In terms of the real economy, the UK GDP growth is expected to rise to 1.75 percent in the near term, supported by fiscal stimulus and lower interest rates, but will slow in the medium term as fiscal tightening and external risks weigh on demand. Household spending is projected to follow a similar path, with uncertainties around the impact of higher taxes and geopolitical factors.
CPI inflation in the UK is expected to rise to 2.5 percent by year-end due to base effects but should return to the 2 percent target in the medium term as domestic pressures ease and economic slack emerges. However, the Autumn Budget 2024 will temporarily boost inflation by 0.5 percentage points, while geopolitical and commodity price risks could add external inflationary pressures.

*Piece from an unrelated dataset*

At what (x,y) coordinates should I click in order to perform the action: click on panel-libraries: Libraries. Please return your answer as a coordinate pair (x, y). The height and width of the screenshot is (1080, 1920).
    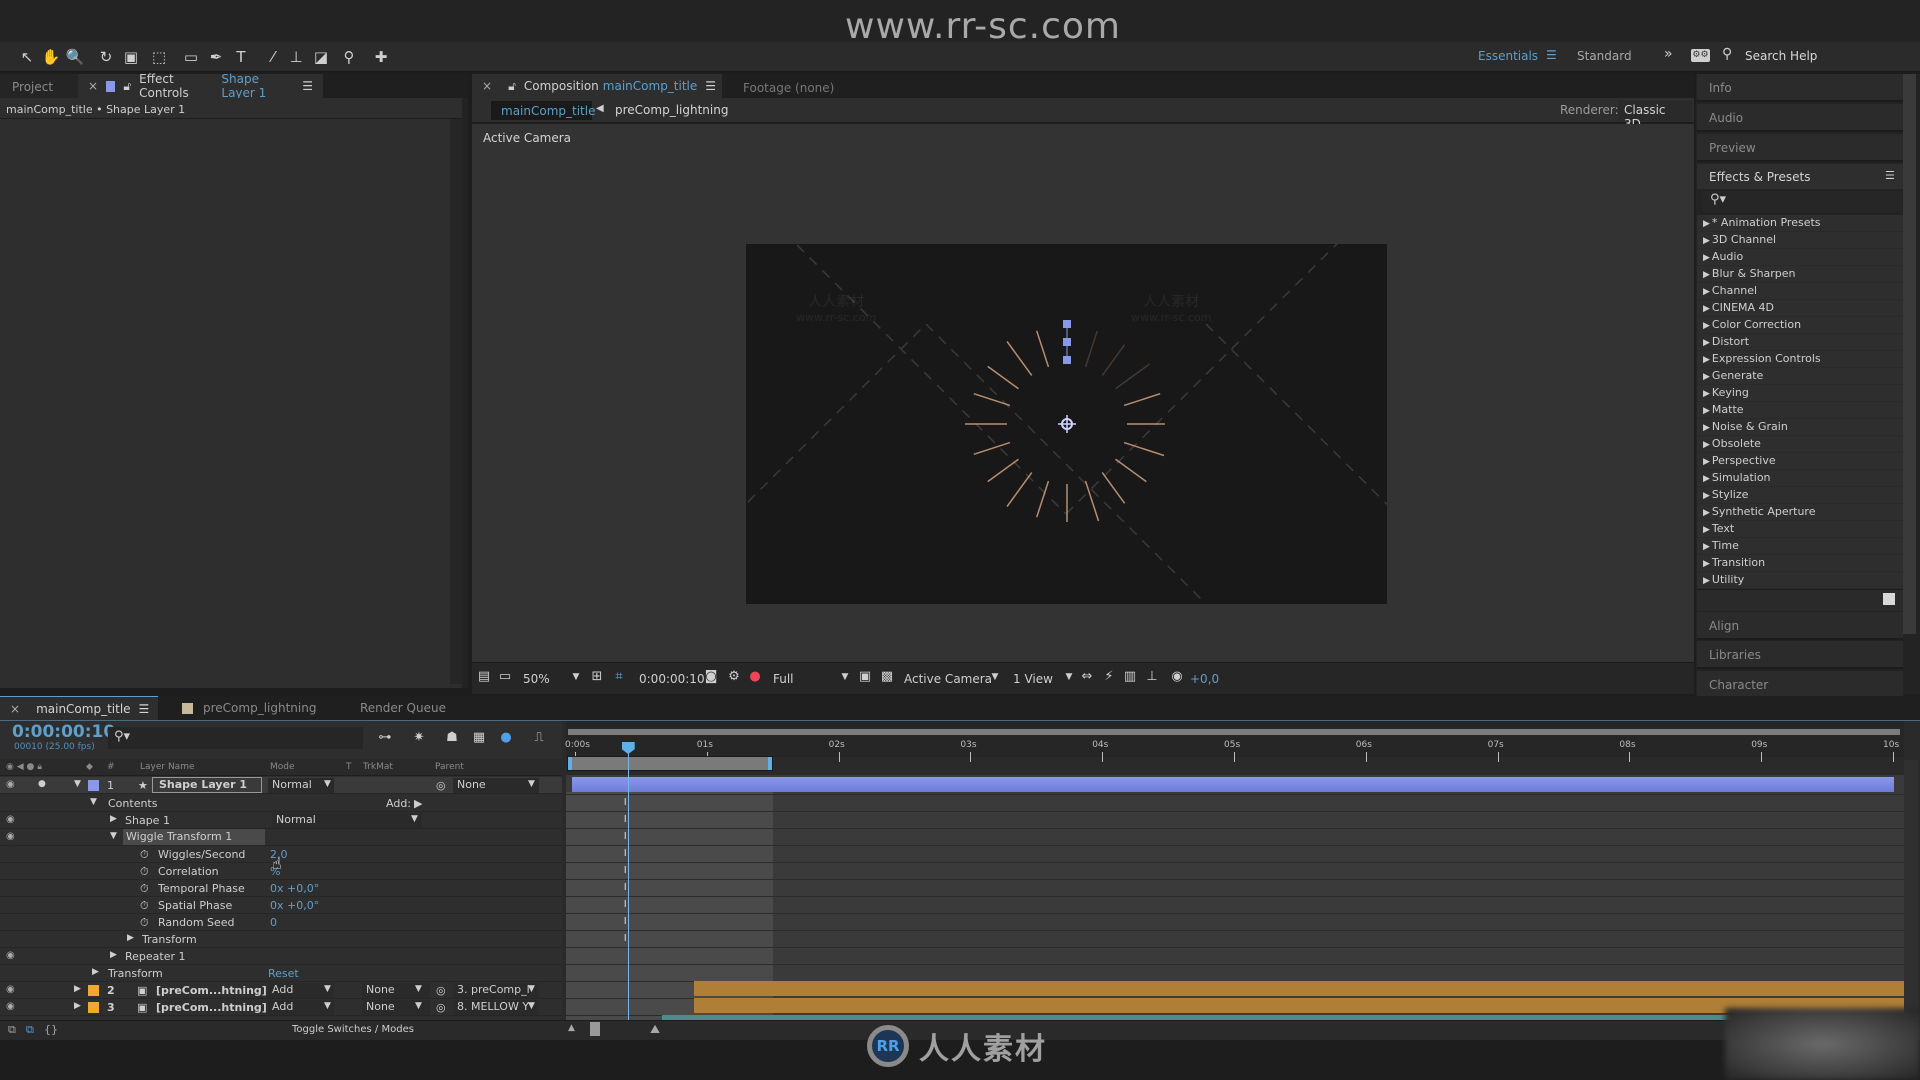
    Looking at the image, I should click on (1800, 655).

The MPC evaluates three potential scenarios for inflation persistence: rapid normalisation, the necessity for economic flexibility, or structural changes in wage and price setting. Their current projections, which are based on the second scenario, indicate that inflation will return to the 2 percent objective in the medium term, bolstered by emergent economic slack. Nevertheless, a measured policy approach is necessary to mitigate the dangers of inflation persistence.
The Autumn Budget 2024 is expected to increase GDP by 0.75 percent and CPI inflation by 0.5 percentage points at its apex, thereby complicating inflation management. Domestic inflationary pressures are anticipated to persist as the effects of energy prices diminish, driving CPI inflation to 2.75 percent by mid-2025 before tapering back to the target.